Kenya Airways is in a drive to increase profits after posting significant losses. This comes amid heightened competition in Africa, as Kenya Airways seeks to engage Ethiopian Airlines in a battle for African dominance. Now, as part of a turnaround strategy, Kenya Airways seems to be looking into doubling their fleet by 2024.
Fleet Expansion Plans
Reuters reports that Kenya Airways wants to acquire nearly 40 additional planes to open up new routes in a drive to return to profitability. With 41 aircraft in service, Kenya Airways is much smaller than its major rival Ethiopian whose fleet numbers over 100 aircraft.
Recently, in an effort to build up a global network, Kenya Airways launched flights to New York. There, they partner on select codeshare flights with Delta Air Lines, allowing passengers easy connections.
Ultimately, Kenya Airways is looking to fly tourists and business passengers alike to Kenya (just leave the plastic at home!). It seems they believe they can do this by operating additional routes to more destinations. This news comes after their CEO announced his resignation indicating, perhaps, a new direction for the airline.
Kenya Airways fleet
Kenya Airways only operates 41 aircraft. These include Boeing 737s, Boeing 787s, and Embraer E190 aircraft. In addition, Kenya Airways has 777s leased out to Turkish Airlines, however the East African reports that Kenya Airways is losing a lot of money on these leases. On the other hand, it is likely that Kenya Airways would lose more money operating the 777s compared to leasing them out.
For long-hauls, Kenya Airways prefers the 787. The 787 flies routes to Europe and their flagship Nairobi to New York-JFK route. Although this route hasn’t been a great performer for Kenya Airways, they still are operating it with plans to run daily flights during the peak summer season too.
For more regional routes, Kenya Airways flies the E190. These regional jets have a good range and service a variety of destinations. For example, Kenya Airways puts these aircraft on some four-hour flights to Mauritius.

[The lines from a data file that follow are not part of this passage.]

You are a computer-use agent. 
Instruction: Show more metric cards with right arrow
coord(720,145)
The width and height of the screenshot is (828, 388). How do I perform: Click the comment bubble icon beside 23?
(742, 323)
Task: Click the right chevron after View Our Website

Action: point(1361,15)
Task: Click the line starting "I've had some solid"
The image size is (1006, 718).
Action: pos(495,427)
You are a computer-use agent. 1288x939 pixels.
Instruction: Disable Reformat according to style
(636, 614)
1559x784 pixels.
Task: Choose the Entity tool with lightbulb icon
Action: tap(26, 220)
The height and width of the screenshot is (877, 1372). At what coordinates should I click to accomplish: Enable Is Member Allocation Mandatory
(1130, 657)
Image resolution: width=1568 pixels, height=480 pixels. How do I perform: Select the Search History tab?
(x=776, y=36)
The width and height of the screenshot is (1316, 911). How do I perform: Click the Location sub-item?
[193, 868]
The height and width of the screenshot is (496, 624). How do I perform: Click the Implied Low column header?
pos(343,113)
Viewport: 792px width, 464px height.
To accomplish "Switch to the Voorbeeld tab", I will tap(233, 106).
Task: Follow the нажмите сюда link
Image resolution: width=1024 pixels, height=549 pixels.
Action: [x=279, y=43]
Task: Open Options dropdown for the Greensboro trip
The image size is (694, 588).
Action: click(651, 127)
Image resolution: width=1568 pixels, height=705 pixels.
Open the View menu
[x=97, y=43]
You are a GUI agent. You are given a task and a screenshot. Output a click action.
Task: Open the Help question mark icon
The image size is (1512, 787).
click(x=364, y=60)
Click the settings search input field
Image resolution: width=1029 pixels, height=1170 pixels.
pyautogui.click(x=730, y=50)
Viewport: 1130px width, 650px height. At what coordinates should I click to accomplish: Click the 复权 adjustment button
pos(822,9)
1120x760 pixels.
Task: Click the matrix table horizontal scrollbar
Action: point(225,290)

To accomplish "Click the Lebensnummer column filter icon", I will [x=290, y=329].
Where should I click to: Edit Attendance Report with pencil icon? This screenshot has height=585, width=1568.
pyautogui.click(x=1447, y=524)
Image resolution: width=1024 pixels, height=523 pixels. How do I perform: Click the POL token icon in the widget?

Should Kenya Airways double their fleet, they have a few different options. Amid the worldwide grounding of the 737 MAX, Kenya Airways could negotiate for 737 MAX aircraft at a bargain price. This would create some fleet similarity and, with additional pilot training, keep costs lower for Kenya Airways. In addition, down the line, the 737 MAX could be an ideal replacement for the 737s Kenya Airways already flies.
If Kenya Airways seeks to focus on regional jets, the Embraer E2 series may be of interest to them. These jets are versatile and can fly many of Kenya Airways’ new short- and medium-haul routes on which the carrier simply cannot fill a much larger 737.
And then, Kenya Airways could seek to acquire additional 787s for long-haul services. If New York works out for the airline, perhaps other far-reaching destinations may be on the table. That being said, if Kenya Airways is simply searching for routes to operate based on nationalistic pride and government interests, then they likely will have difficulty turning a profit.
This is an interesting strategy. On one hand, it makes sense that Kenya Airways wants to build up a global route network. On the other, doubling their fleet is a costly and risky way to do so. However, if Kenya Airways can acquire aircraft for lower prices and open new routes with less of a financial risk to them, then it is likely consumers will have more choices as Africa’s aviation market presses ahead. However, if Kenya Airways leaves Skyteam, they’ll have to go the extra mile to build codeshares and get passengers to fly with them.